Aquela era a cidade em que o escritor fundaria a revista "Paraíba", a qual teve 12 números publicados e teve Coelho Neto e Olavo Bilac como colaboradores. O projeto não vingou, o que obrigou Lobato e retornar à São Paulo, para colaborar para a "Revista do Brasil".
Na capital, tinha acesso a vários veículos de comunicação, e passou a escrever para vários jornais. Suas críticas eram severas para a época, mas colaboraram para o estopim do movimento modernista no Brasil, principalmente após a publicação de um artigo em que criticava a exposição de Anitta Malfatti.
Esse foi o acontecimento que mudou os rumos de Monteiro Lobato. Entusiasmado, ele compra "Revista do Brasil", onde trabalhava como colaborador, e se torna editor. A partir desse momento, o mundo estava aberto às suas produções e ideias.
LITERATURA
Após a publicação de seu primeiro livro, Monteiro Lobato, em sociedade com Octalles Marcondes Ferreira, funda a "Companhia Gráfico-Editora Monteiro Lobato".
Com o racionamento de energia promovido pelo Governo de São Paulo na época, a editora foi obrigada a paralisar suas impressões, o que acarretou em falência meses depois.
Mas eles não desistiram. Venderam tudo o que pertencia à antiga editora para fundarem uma nova, a "Companhia Editora Nacional". Em um movimento de volta às origens, de quando vivia na fazenda com seus pais e o avô, o Visconde de Tremembé, Lobato decidiu seguir por um caminho diferente do que já havia feito: escrever livros infantis.
Ele e a família se mudaram para o Rio de Janeiro, e Monteiro passou a publicar seus livros. “A menina do narizinho arrebitado” foi o primeiro, em 1920. O sucesso da publicação levou o escritor a prolongar as aventuras de sua personagem em outras produções.
A maioria de suas histórias se passa no “Sítio do Picapau Amarelo”, onde vivem Dona Benta, seus netos Narizinho e Pedrinho, a funcionária Tia Anastácia. Outros personagens complementam as histórias, mas fazem parte da imaginação dos irmãos Narizinho e Pedrinho.
Dentre eles, estão Emília, a boneca que ganha vida, o boneco de sabugo de milho Visconde de Sabugosa, a vaca Mocha, o burro Conselheiro, o porco Rabicó e o rinoceronte Quindim.

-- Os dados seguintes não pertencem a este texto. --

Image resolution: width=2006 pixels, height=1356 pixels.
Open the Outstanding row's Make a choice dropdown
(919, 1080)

Todos estes personagens aparecem em 23 publicações do autor, conhecida por “Coleção Sítio do Picapau Amarelo”. Ele ainda possui outros 29 livros publicados, de literatura adulta.
Em 1927, Monteiro Lobato é nomeado adido comercial nos Estados Unidos pelo então presidente Washington Luís. Ele morou em Nova Iorque até 1931.
COMEMORAÇÃO
Ontem (18) , também foi comemorado o Dia Nacional do Livro Infantil. A data foi escolhida justamente por ser o aniversário de Monteiro Lobato, promovendo assim uma homenagem ao pioneiro e pai da literatura infantil nacional.

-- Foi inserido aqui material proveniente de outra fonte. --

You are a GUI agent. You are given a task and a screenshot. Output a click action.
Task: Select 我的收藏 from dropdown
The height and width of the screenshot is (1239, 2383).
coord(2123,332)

É também o momento em que editoras, escolas, bibliotecas públicas e órgãos governamentais aproveitam para discutir a importância da literatura infantil na cultura brasileira.
Expor os problemas que ela enfrenta, divulgar as histórias bem-sucedidas dela, e realizar o lançamento de novos livros e autores do gênero.